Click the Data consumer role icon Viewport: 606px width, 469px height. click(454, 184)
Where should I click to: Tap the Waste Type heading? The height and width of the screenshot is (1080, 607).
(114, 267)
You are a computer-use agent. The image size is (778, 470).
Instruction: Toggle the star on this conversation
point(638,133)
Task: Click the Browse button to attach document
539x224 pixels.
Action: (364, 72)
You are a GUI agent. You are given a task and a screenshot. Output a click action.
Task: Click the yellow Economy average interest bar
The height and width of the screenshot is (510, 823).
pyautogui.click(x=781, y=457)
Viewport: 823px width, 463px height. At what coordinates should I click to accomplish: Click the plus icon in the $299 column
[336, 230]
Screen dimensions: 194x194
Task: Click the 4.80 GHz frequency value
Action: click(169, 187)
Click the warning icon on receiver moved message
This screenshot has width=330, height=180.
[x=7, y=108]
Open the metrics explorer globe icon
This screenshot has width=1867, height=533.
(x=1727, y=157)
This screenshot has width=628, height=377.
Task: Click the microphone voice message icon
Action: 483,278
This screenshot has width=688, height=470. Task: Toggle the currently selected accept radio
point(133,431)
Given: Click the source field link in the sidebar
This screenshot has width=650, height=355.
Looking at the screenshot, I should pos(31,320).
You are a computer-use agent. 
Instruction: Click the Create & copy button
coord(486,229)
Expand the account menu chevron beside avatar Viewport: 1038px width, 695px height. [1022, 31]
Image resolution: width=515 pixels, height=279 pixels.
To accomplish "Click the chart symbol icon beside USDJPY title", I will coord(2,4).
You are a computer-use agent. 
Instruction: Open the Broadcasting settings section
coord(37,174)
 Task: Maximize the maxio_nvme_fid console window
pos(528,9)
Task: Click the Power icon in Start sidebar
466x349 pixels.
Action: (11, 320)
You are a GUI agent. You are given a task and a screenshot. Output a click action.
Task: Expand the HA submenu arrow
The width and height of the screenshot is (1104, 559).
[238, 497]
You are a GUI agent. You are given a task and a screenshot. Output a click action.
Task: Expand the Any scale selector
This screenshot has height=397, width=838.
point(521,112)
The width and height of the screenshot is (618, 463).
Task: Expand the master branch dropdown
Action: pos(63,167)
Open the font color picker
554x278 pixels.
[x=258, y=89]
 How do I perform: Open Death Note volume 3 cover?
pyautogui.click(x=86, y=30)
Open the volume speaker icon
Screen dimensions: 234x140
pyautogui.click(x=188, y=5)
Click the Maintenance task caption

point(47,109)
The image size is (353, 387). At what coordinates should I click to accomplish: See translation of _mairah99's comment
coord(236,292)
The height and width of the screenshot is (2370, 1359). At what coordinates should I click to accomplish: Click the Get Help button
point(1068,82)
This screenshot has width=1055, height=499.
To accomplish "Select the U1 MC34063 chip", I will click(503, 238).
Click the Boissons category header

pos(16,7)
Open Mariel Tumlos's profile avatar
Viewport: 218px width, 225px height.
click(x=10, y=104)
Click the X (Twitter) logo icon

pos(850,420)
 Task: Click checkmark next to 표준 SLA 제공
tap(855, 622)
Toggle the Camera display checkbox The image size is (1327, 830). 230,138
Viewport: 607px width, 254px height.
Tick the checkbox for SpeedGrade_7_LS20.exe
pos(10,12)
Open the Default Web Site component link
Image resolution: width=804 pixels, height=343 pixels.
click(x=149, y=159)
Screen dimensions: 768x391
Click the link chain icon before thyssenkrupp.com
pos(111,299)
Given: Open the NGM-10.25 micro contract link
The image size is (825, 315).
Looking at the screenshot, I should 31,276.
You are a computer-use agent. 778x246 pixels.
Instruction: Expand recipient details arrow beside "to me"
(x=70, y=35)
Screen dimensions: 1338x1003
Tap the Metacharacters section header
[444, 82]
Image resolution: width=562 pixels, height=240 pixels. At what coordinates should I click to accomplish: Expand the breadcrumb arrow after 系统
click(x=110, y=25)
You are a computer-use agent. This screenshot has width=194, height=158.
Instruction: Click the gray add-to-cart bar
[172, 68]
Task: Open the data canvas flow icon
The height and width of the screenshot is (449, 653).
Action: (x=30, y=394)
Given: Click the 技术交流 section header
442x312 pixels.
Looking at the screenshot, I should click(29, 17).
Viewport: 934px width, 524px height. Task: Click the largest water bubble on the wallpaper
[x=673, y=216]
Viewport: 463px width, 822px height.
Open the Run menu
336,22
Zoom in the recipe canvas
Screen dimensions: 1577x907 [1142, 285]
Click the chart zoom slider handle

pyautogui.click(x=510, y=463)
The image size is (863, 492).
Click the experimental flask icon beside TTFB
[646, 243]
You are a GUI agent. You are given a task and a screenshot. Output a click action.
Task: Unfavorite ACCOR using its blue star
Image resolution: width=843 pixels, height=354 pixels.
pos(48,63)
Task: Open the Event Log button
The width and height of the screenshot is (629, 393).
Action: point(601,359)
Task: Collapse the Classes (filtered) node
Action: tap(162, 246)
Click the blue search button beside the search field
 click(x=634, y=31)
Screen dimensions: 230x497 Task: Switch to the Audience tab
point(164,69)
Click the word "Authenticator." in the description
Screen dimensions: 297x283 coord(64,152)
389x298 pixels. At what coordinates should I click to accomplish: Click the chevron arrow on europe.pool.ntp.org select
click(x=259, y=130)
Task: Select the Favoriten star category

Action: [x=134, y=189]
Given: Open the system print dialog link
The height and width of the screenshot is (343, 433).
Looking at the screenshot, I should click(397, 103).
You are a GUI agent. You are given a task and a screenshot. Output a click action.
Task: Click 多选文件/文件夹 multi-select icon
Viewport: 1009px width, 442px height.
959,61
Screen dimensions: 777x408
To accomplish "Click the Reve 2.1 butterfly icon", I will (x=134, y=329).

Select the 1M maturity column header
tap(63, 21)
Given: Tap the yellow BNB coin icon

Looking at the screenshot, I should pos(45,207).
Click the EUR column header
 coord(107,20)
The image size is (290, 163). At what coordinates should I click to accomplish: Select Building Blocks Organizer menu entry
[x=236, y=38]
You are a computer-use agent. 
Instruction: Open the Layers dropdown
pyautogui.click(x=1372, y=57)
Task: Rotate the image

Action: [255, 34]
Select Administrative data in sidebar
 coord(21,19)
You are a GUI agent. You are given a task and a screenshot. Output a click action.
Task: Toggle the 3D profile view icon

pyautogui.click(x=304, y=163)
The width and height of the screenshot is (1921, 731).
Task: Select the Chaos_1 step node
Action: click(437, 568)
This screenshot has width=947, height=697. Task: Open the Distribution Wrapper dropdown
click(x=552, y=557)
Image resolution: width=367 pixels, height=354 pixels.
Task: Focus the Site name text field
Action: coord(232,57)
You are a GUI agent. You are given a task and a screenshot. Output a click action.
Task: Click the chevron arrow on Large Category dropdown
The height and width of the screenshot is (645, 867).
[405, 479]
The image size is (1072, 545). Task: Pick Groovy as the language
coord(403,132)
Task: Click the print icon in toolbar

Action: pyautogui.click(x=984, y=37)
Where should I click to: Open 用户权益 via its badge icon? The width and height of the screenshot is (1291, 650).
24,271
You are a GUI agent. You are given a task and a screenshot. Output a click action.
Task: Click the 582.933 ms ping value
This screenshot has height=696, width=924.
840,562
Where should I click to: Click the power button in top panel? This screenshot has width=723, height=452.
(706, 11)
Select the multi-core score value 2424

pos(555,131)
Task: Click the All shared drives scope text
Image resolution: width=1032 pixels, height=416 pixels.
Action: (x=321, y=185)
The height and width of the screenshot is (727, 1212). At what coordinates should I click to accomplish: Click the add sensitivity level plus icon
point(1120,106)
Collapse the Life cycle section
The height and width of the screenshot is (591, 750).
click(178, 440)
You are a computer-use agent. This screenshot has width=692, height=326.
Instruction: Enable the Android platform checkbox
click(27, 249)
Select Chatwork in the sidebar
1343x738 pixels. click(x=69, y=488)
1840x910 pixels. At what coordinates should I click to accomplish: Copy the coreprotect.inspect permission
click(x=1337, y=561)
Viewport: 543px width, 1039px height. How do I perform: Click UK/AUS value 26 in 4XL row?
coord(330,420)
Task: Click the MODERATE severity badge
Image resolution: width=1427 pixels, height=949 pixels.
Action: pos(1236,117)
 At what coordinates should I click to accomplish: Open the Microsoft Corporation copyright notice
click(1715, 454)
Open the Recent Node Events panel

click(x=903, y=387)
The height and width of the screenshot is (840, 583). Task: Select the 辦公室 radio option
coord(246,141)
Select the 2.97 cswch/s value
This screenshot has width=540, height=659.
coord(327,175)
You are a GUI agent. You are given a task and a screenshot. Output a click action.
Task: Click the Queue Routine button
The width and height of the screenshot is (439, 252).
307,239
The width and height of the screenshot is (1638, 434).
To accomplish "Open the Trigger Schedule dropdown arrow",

# [Problem statement]
Return the stretch of the listing from its start through the line containing "pyautogui.click(x=781, y=457)", including both ends, with each line reproduced exactly as it appears.

# [Result of this task]
Click the Data consumer role icon Viewport: 606px width, 469px height. click(454, 184)
Where should I click to: Tap the Waste Type heading? The height and width of the screenshot is (1080, 607).
(114, 267)
You are a computer-use agent. The image size is (778, 470).
Instruction: Toggle the star on this conversation
point(638,133)
Task: Click the Browse button to attach document
539x224 pixels.
Action: (364, 72)
You are a GUI agent. You are given a task and a screenshot. Output a click action.
Task: Click the yellow Economy average interest bar
The height and width of the screenshot is (510, 823).
pyautogui.click(x=781, y=457)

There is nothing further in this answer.